Pero, ¿cómo podemos usar la palabra “católico” para describir tanto a un cardenal que celebra la Misa antigua y que defiende los valores de la familia y, por ejemplo, un obispo como François Fonlupt de Rodez et Vabres, que recientemente ha ordenado un sacerdote siguiendo un rito con elementos hindúes? ¿Qué nos puede mantener a todos juntos?

Mejor que “qué” es “quién”. Quien nos mantiene unidos es Jesucristo, que viene a nosotros en la ininterrumpida tradición de la Iglesia, en su enseñanza, en su sagrado culto, en su disciplina y en su gobierno. No había oído sobre el episodio que menciona, pero un obispo que pretende ordenar a un sacerdote según un rito extraño ha roto la comunión con la Iglesia.

¿Usted, como patrón de la Orden de Malta, tiene alguna actualización sobre la situación inusual de la orden?

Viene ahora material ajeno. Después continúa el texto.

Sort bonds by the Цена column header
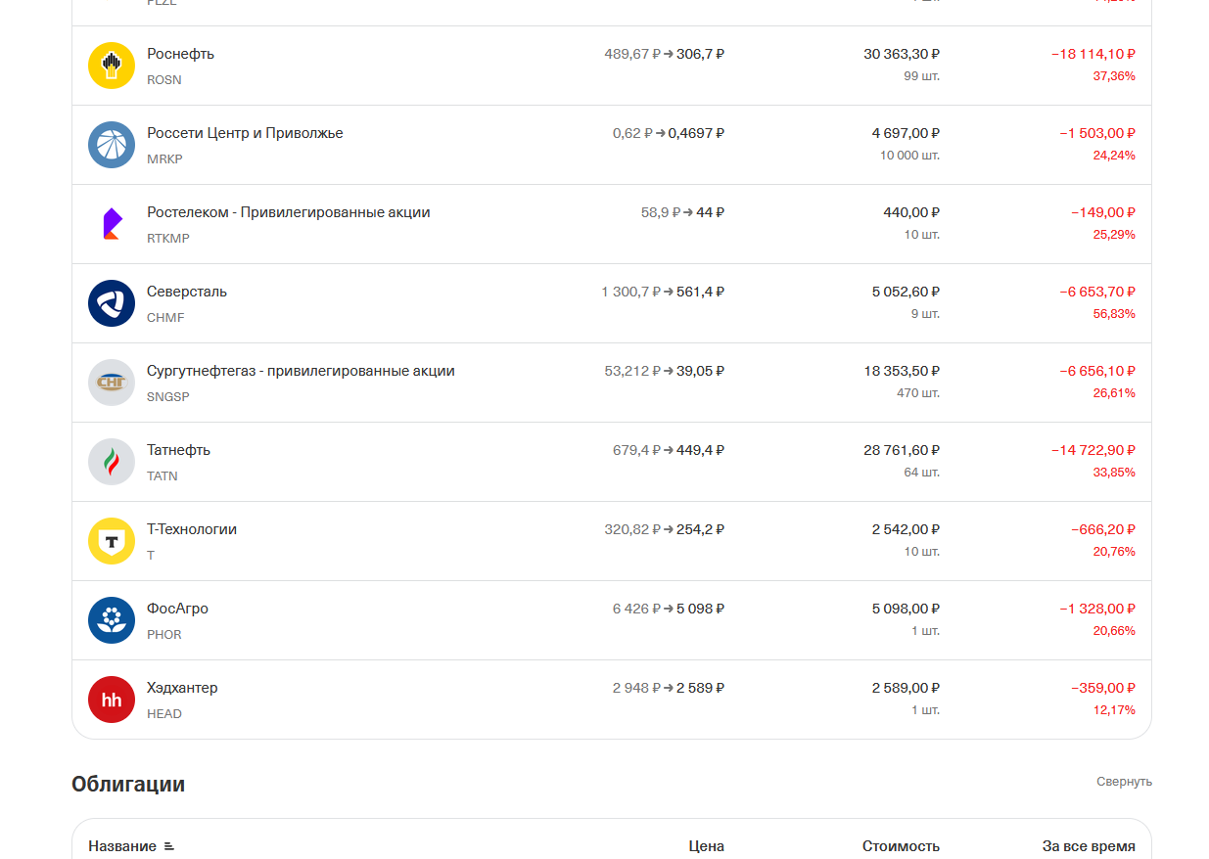This screenshot has height=859, width=1209. pos(706,846)
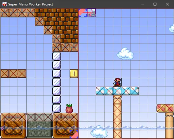The width and height of the screenshot is (174, 139).
Task: Click the blue polka-dot mushroom platform
Action: tap(117, 91)
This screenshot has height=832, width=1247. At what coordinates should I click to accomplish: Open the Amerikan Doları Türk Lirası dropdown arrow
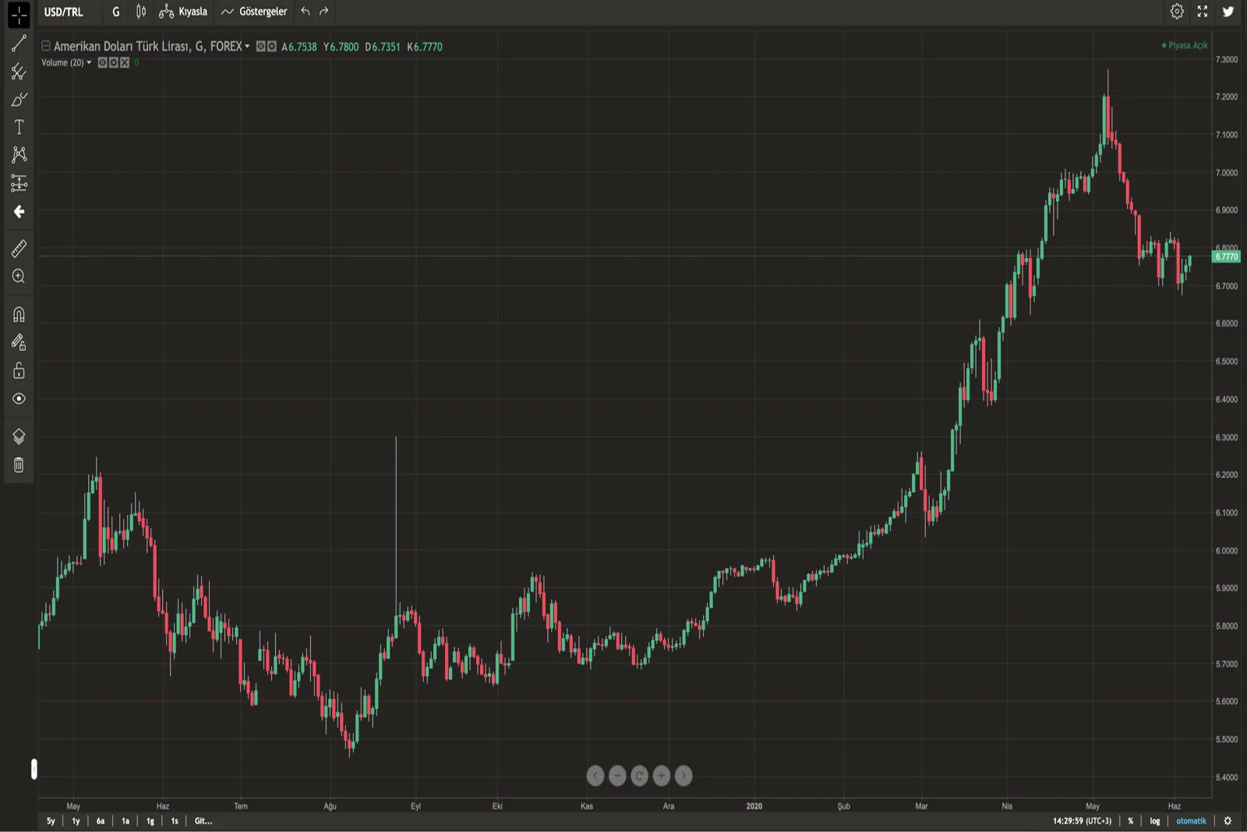coord(247,47)
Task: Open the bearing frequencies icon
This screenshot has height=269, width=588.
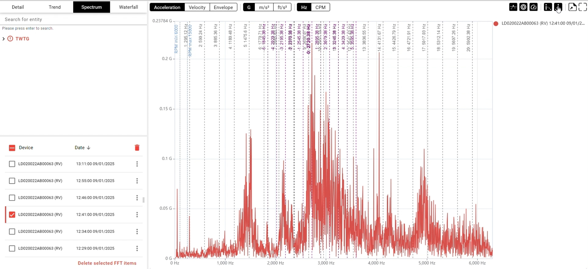Action: 523,7

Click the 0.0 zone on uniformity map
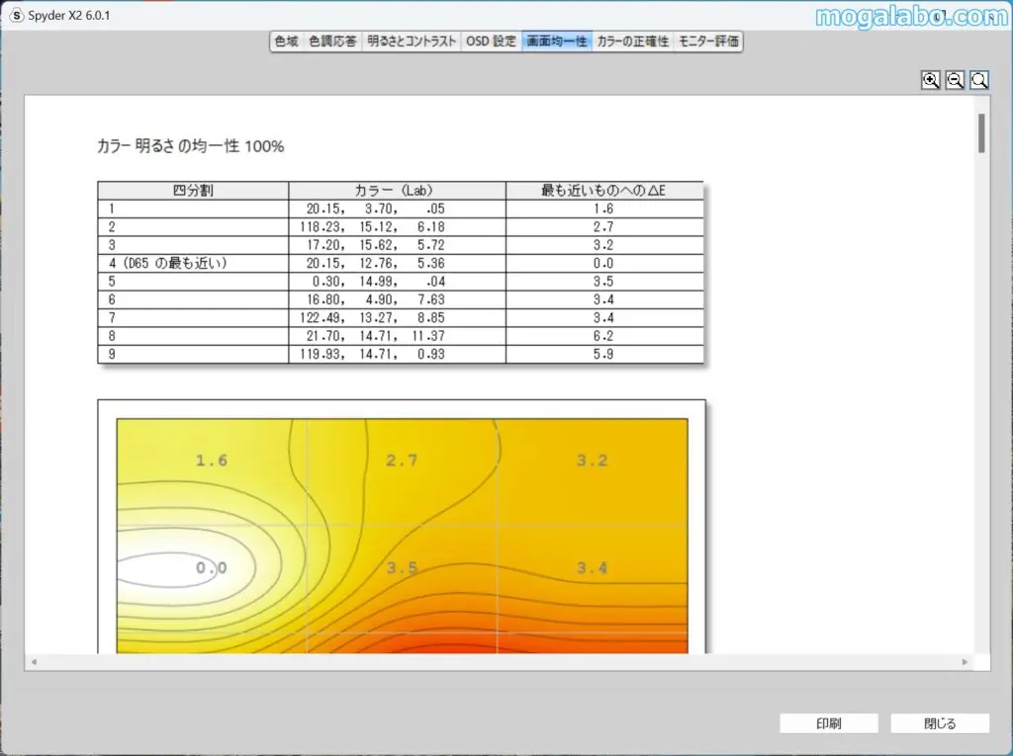coord(211,568)
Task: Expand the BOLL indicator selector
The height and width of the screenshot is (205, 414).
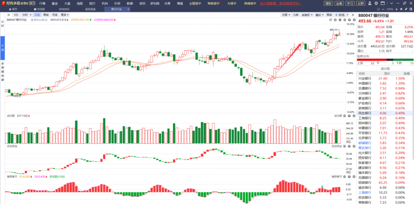Action: tap(32, 20)
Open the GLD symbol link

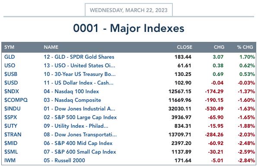[10, 57]
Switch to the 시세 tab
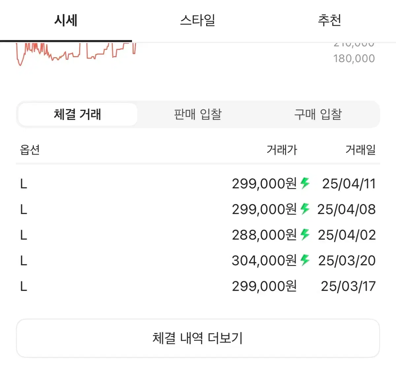 tap(66, 20)
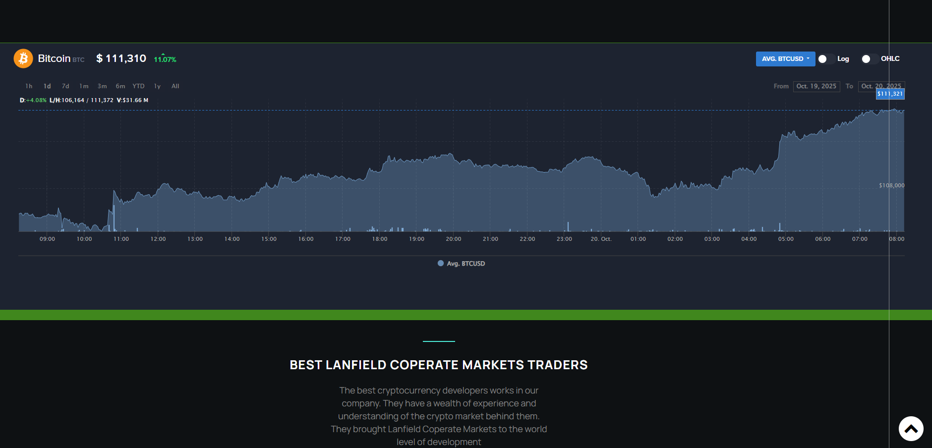This screenshot has height=448, width=932.
Task: Click the Avg. BTCUSD legend dot
Action: coord(440,264)
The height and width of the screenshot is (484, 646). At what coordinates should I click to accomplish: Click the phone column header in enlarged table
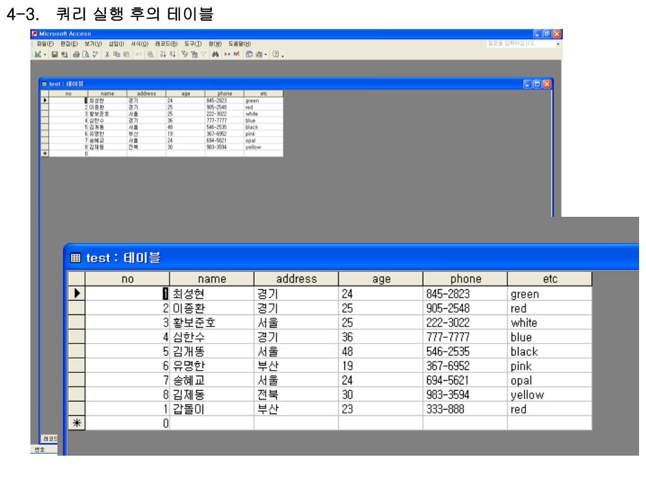point(465,279)
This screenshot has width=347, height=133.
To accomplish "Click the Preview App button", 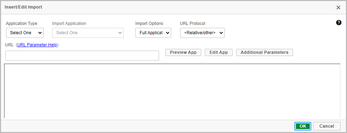I will click(x=183, y=52).
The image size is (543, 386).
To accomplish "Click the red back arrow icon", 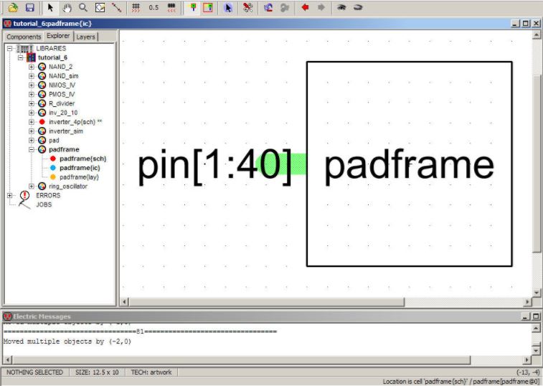I will coord(305,8).
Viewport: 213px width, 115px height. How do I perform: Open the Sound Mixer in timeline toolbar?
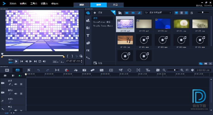(76, 70)
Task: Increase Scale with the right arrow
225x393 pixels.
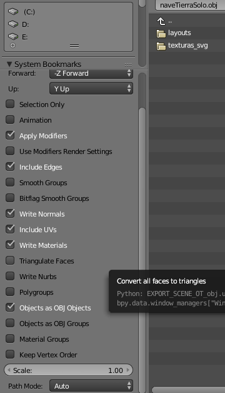Action: pyautogui.click(x=128, y=370)
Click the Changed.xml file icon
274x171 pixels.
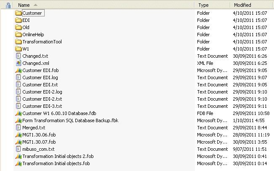(x=19, y=63)
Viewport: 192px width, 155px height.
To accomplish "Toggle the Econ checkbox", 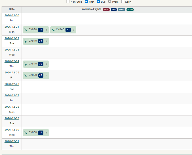I will point(123,2).
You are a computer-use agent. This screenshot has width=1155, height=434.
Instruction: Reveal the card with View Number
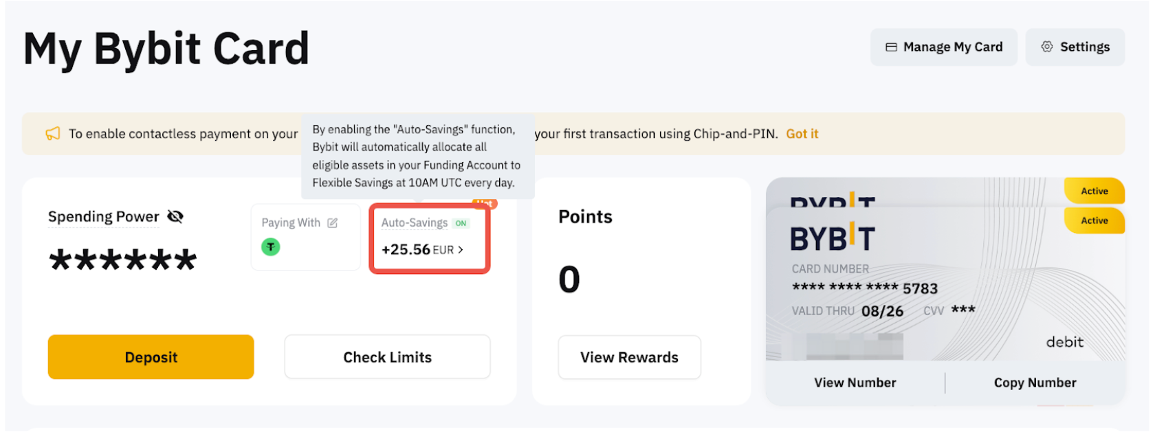pos(855,382)
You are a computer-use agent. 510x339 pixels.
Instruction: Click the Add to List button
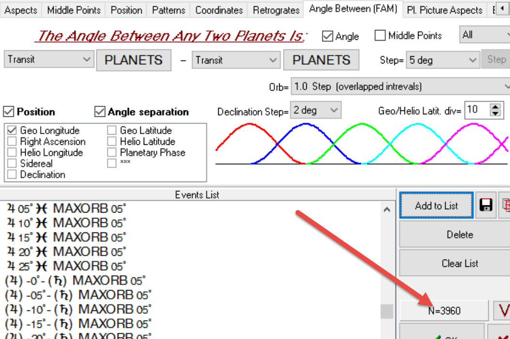436,205
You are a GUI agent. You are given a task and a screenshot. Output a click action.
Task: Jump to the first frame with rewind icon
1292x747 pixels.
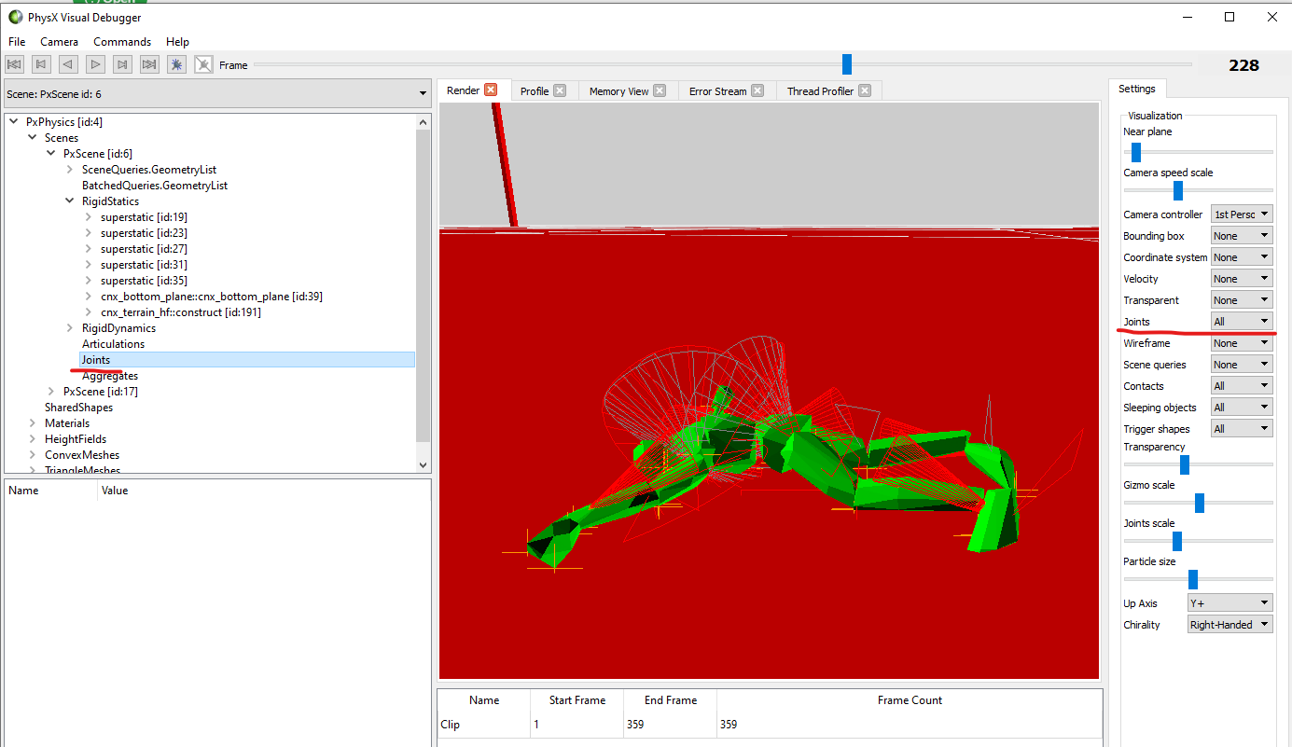13,63
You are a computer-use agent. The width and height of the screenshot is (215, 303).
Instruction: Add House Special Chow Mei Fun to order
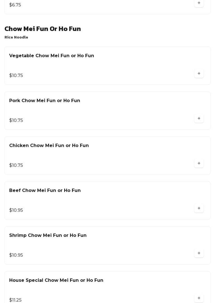(199, 298)

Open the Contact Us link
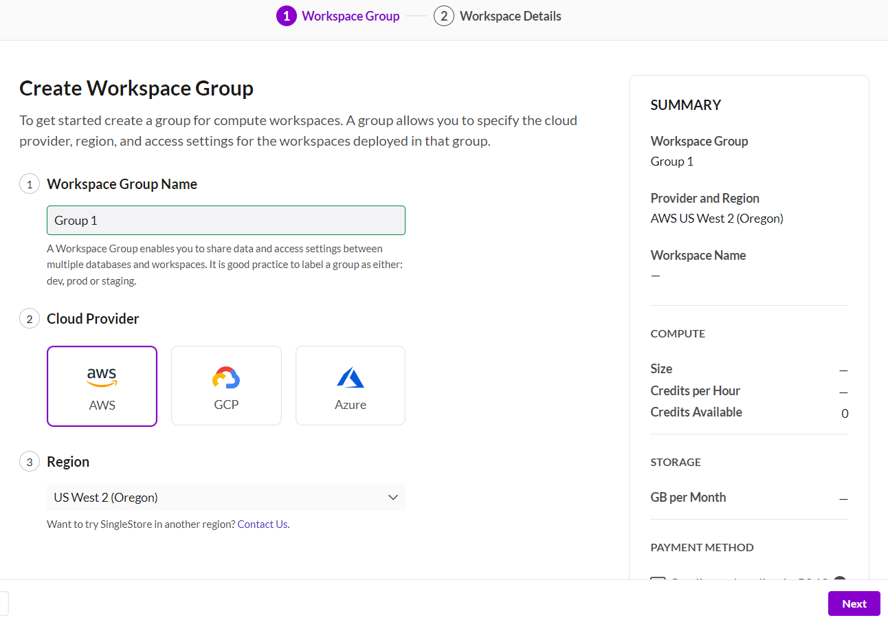(x=263, y=524)
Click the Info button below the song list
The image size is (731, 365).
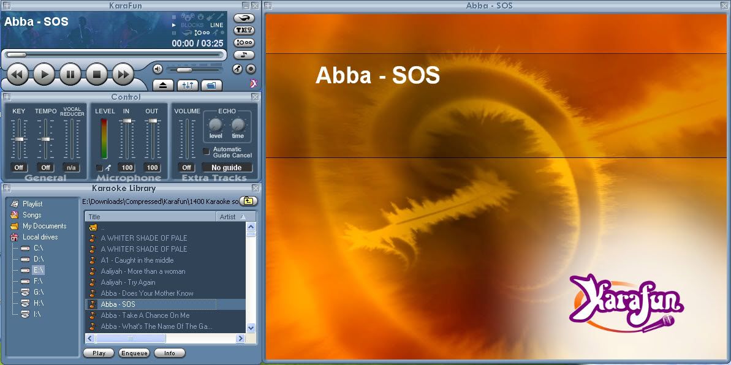tap(169, 353)
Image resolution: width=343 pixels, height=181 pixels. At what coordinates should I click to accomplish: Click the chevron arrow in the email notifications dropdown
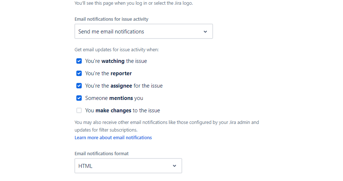pyautogui.click(x=205, y=32)
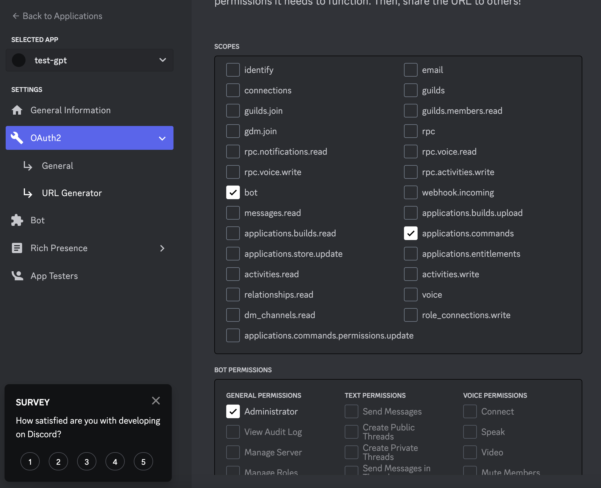Open the URL Generator page
This screenshot has width=601, height=488.
pos(72,193)
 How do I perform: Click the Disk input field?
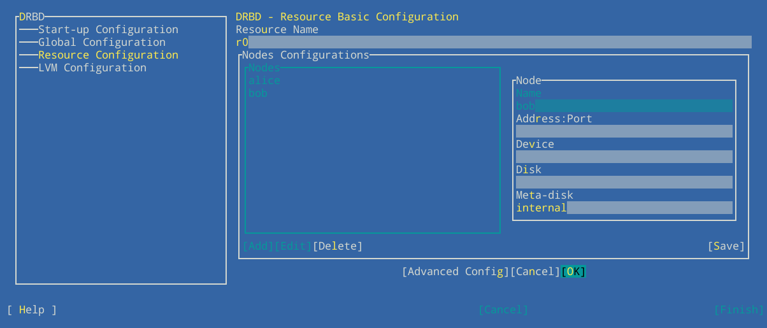624,182
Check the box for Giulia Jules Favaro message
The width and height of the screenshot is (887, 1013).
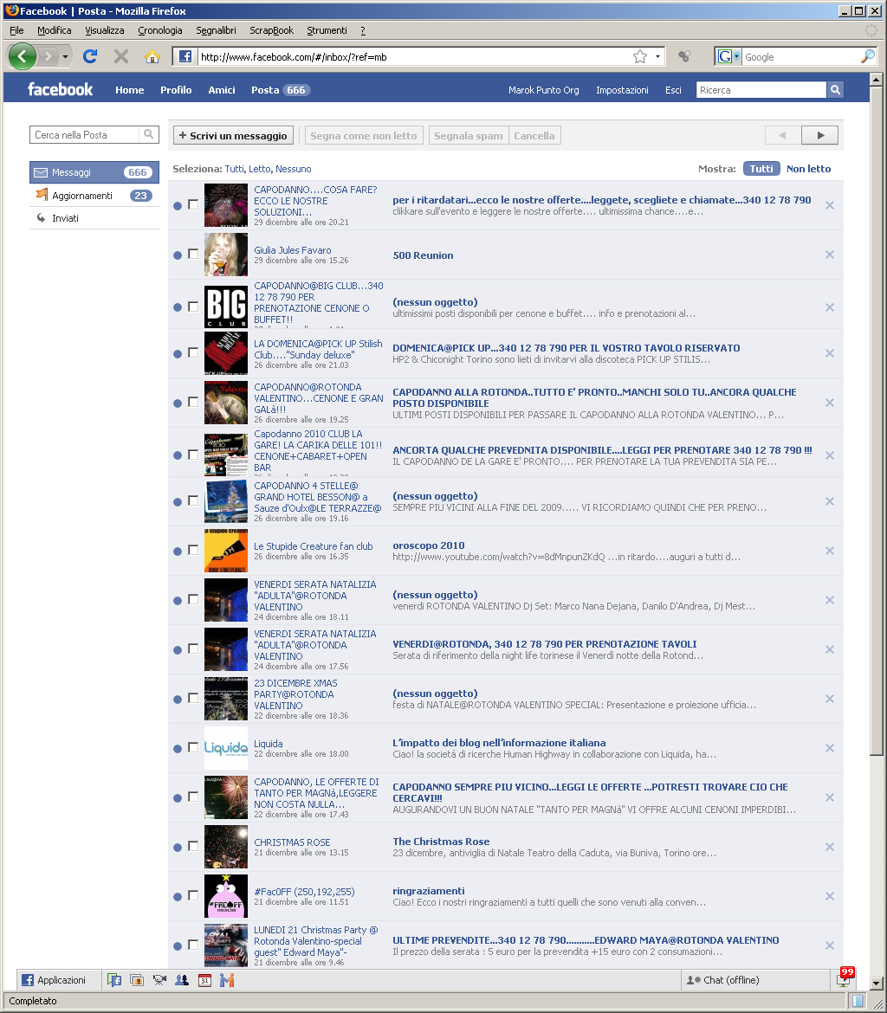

No. El Papa anunció que su único representante en la orden es el Arzobispo Becciu [de la Secretaría de Estado del Vaticano]. Me dejó con el título de “cardenal patrono”, pero no tengo ninguna función en este momento. Por lo tanto, no recibo ninguna comunicación de la Orden de Malta o del Papa. Perdóneme una última pregunta tonta: ¿qué haría usted como su primer acto si fuera elegido Papa?

No creo que haya ningún peligro de eso. Creo que, sin referirme a mí mismo, lo primero que debe hacer un Papa es simplemente hacer una profesión de fe junto con toda la Iglesia, como Vicario de Cristo en la Tierra. La mayoría de los papas lo hicieron, generalmente por una primera carta encíclica, como el Papa San Pío X con su encíclica E Supremi. También Redemptor Hominis del Papa San Juan Pablo II es una especie de profesión de fe, recordando nuevamente que la Iglesia es el Cuerpo de Cristo, que la Iglesia pertenece a Cristo y que todos somos obedientes a su servicio.